**Prompt:**
All the entries below should be reproduced exactly.

**Listed entries:**
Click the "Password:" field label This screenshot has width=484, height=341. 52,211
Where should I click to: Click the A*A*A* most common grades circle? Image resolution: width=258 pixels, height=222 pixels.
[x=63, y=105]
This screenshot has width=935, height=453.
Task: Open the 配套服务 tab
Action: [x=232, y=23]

**Worked solution:**
Click the "Password:" field label This screenshot has width=484, height=341. 52,211
Where should I click to: Click the A*A*A* most common grades circle? Image resolution: width=258 pixels, height=222 pixels.
[x=63, y=105]
This screenshot has width=935, height=453.
Task: Open the 配套服务 tab
Action: [x=232, y=23]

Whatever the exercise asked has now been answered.